Total Time: 1 1/4 hr
1 Preheat oven to 350°F Grease 24-30 cupcake cups, or fill with paper liners. 
2 In a saucepan, heat the butter, Guinness, cocoa and brown sugar, whisking often, until the butter is melted and the mixture is smooth. Remove from heat and allow to cool to room temperature. 
3 Into the work bowl of a stand mixer (or into a large mixing bowl), sift together salt, flour, white sugar and baking soda. Add the cooled Guinness mixture and beat on medium for 1 minute. Add eggs and sour cream and beat on medium for 2 minutes or until smooth. 
4 Divide the batter evenly amongst the cupcake cups. Bake in preheated oven 20-25 minutes, or until a toothpick inserted into the center of a cake comes out clean.
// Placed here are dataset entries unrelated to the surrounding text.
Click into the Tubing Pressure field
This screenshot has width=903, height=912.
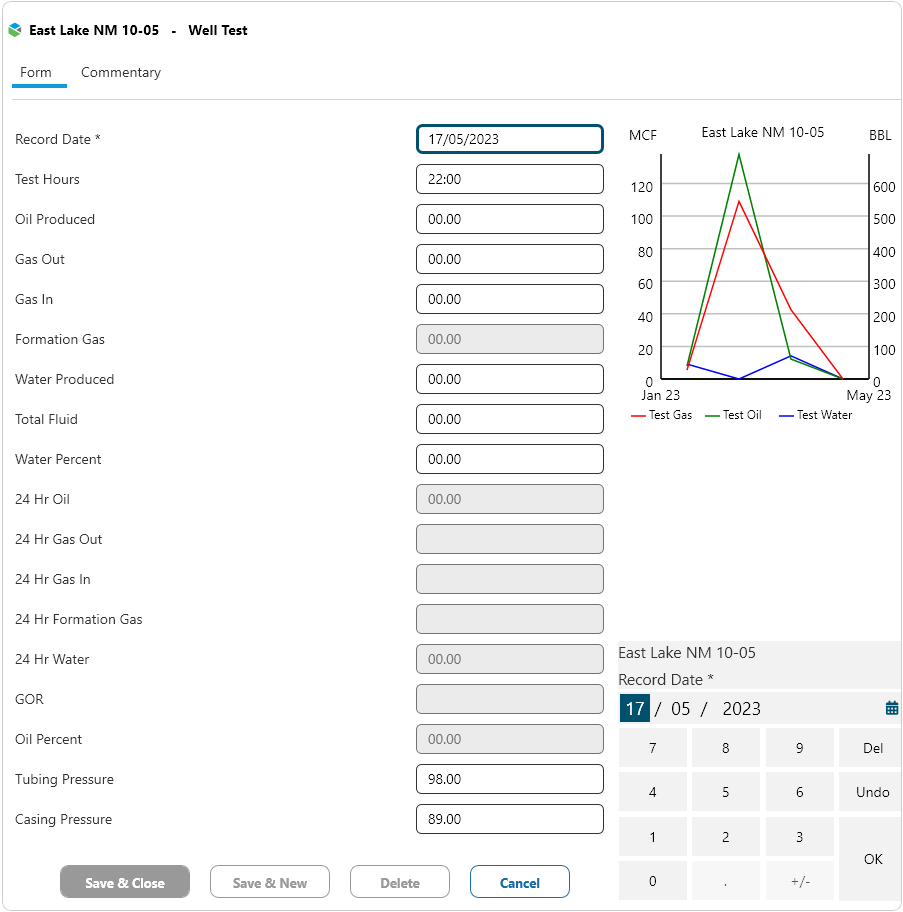(x=509, y=779)
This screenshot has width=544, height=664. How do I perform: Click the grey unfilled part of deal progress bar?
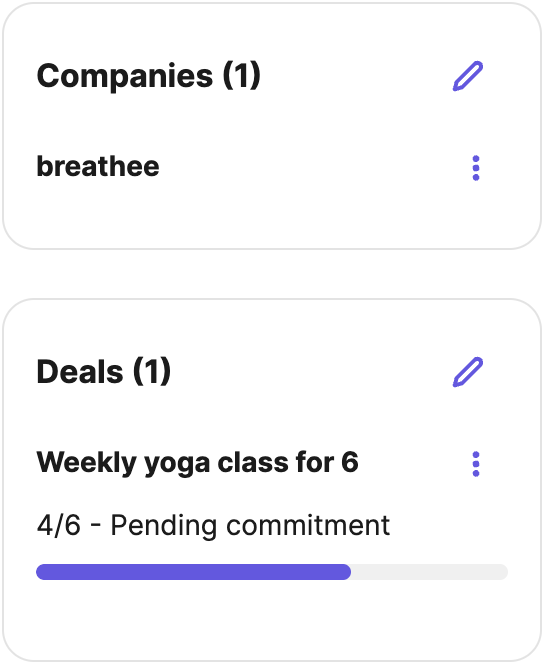429,572
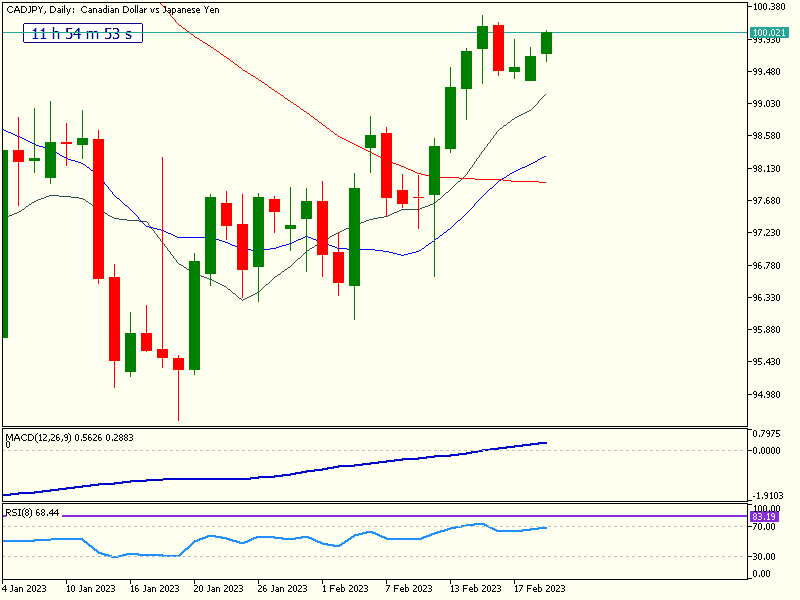
Task: Click the 0.7975 MACD scale label
Action: coord(768,433)

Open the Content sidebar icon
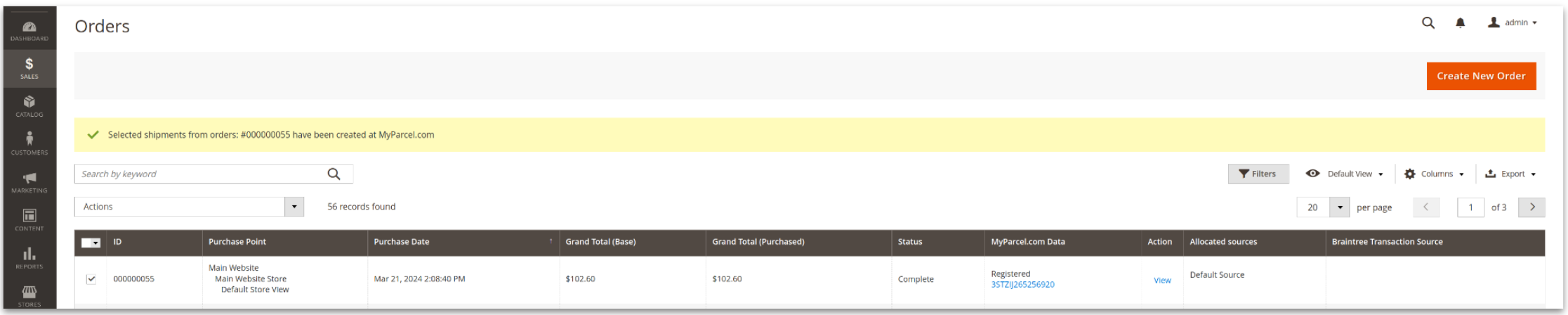click(x=29, y=219)
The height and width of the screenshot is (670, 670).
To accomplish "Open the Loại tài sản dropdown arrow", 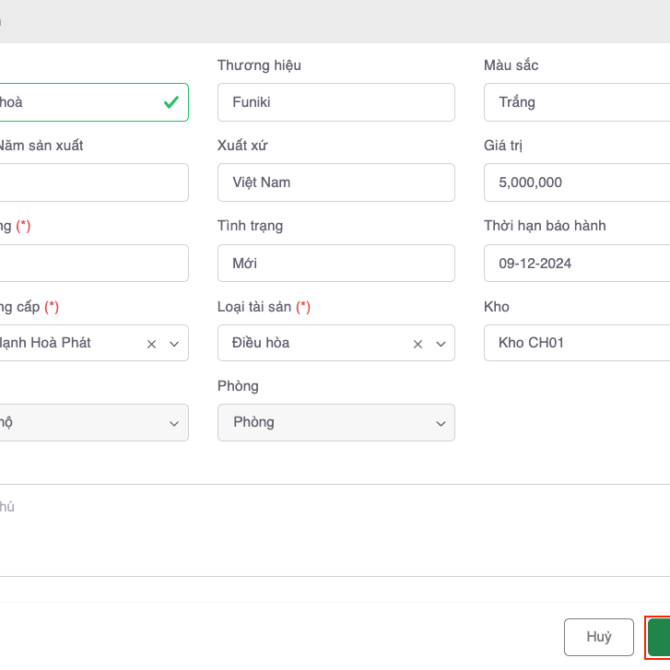I will (440, 343).
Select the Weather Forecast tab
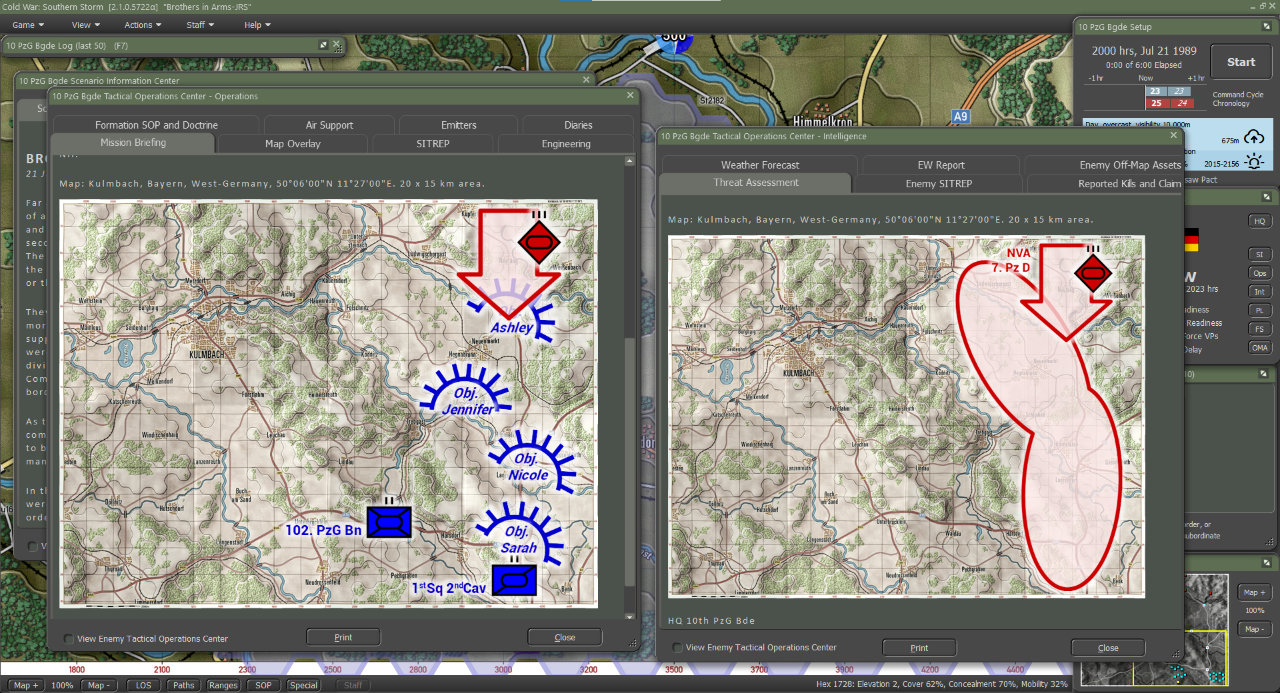 [760, 165]
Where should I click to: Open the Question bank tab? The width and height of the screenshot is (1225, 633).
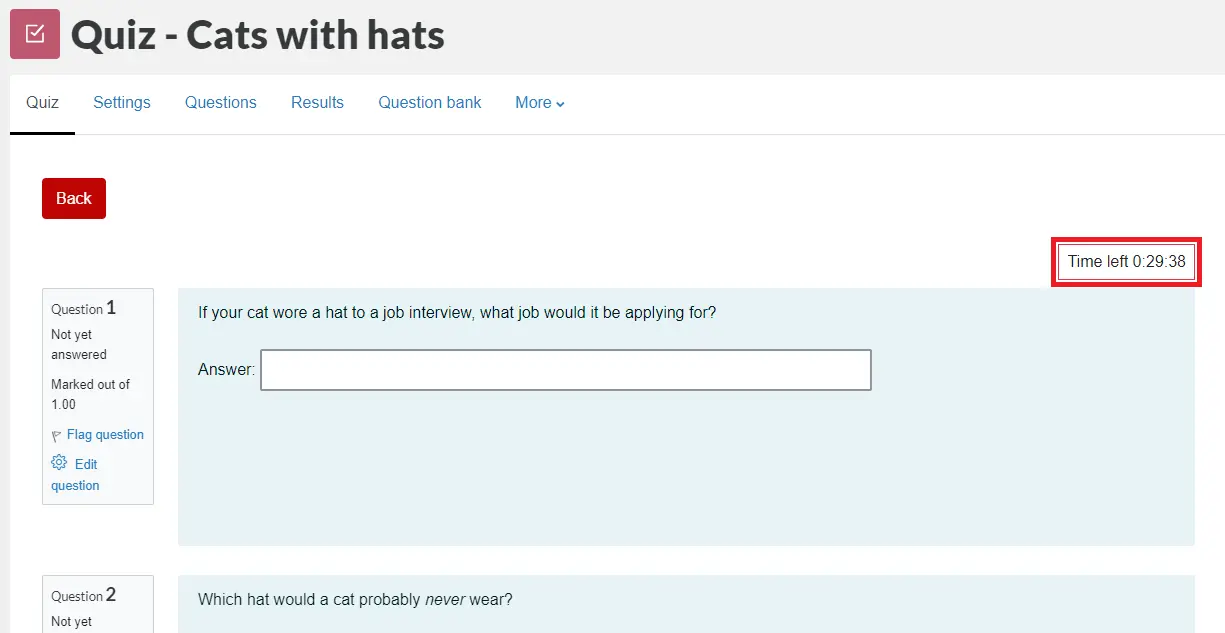point(430,103)
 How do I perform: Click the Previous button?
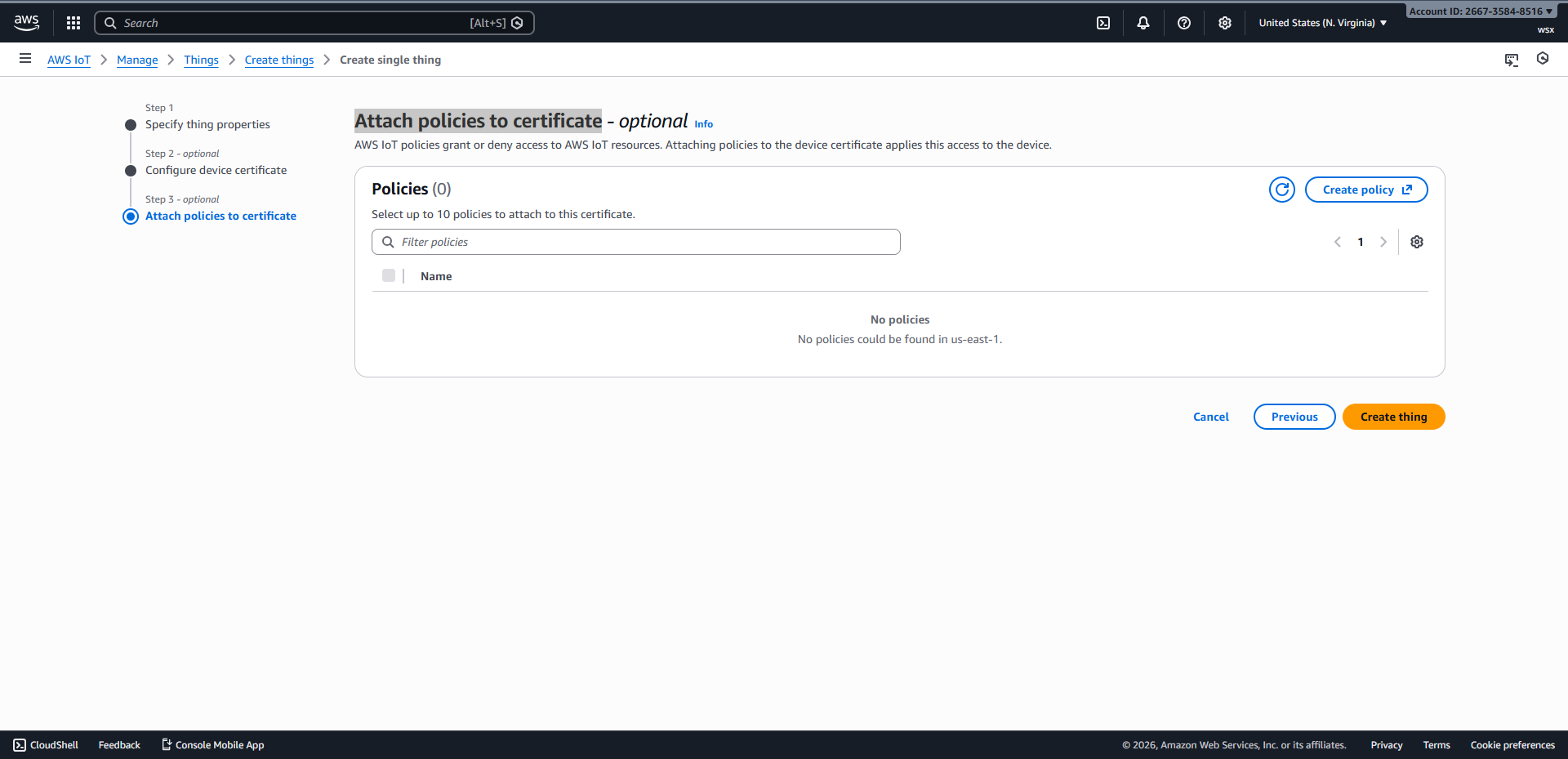pyautogui.click(x=1294, y=417)
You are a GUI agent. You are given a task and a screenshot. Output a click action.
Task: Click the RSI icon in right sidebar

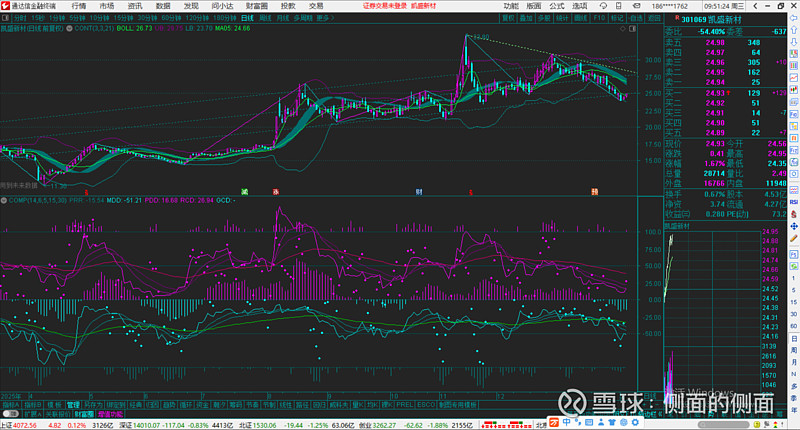tap(794, 202)
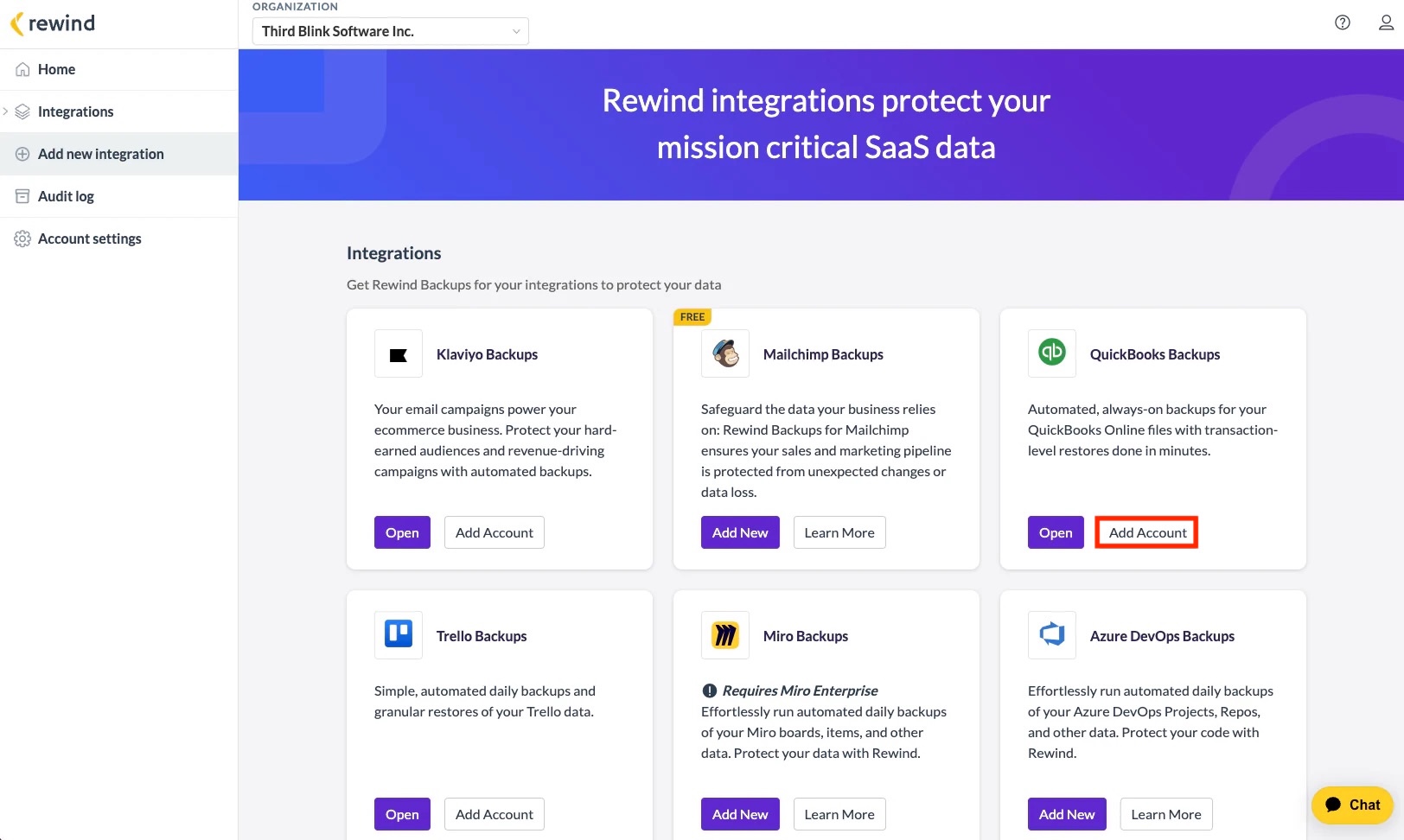This screenshot has height=840, width=1404.
Task: Open Audit log from sidebar
Action: click(x=66, y=196)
Cool in pan 20 minutes, then remove and transfer to a cooling rack until completely cooled. 
5 Meanwhile, in (cleaned) work bowl of stand mixer, cream butter until very light and fluffy. Add salt, and slowly add confectioners sugar. Do not run the mixer above low, or the sugar will spray all over your kitchen. Add a couple of spoonsful at a time until it has all been absorbed into the butter. Add Bailey's and milk until spreadable consistency is achieved. 
6 Frost cupcakes with Bailey's frosting. Sprinkle with green jimmies.

Must be 21 or over due to frosting


----------



## CaLi 2 B.C. (Dec 4, 2010)

YUM! Hopefully Angel will make me some (i hope she reads this LOL)


----------



## Lex's Guardian (Aug 8, 2009)

CaLi 2 B.C. said:


> YUM! Hopefully Angel will make me some (i hope she reads this LOL)


Get her to make 'em & let me know how they turn out.


----------



## CaLi 2 B.C. (Dec 4, 2010)

If i dont have too many guinness after and i remember will do LOL


----------



## angelbaby (Feb 4, 2010)

need to go get guiness and baileys lol the rest ingredients I think I have .....


----------



## Lex's Guardian (Aug 8, 2009)

angelbaby said:


> need to go get guiness and baileys lol the rest ingredients I think I have .....


Lemme know what you think 

BTW - can you pm me that cheezy bacony dip recipe you posted awhile ago ...pretty please


----------



## angelbaby (Feb 4, 2010)

2 cups of cheddar cheese grated
1 med tub of sour cream
1 brick of cream cheese
bunch of green onion chopped up
package of bacon cooked and crumbled { food processor works or just rolling pin if want bigger chunks}
dash of worscheshire sauce {sp?}
sour dough loaf { buy 2 if you want that for dipping}

preheat oven to 300 degrees
hollow out a sour dough loaf , save the top to put back on

In a mixing bowl beat cream cheese and sour cream together 
add grated cheese and onion and bacon and worseschire mix till mixed 
spoon into sour dough bowl, replace lid
wrap in 2 layers of tin foil shiny side in. { I dont know why my mom just ssays that lol}
bake for a couple hours till heated all the way through { i usually leave 2 hours }

serve hot, we like using sour dough to dip , but anything will work crackers pits, chips ect.


----------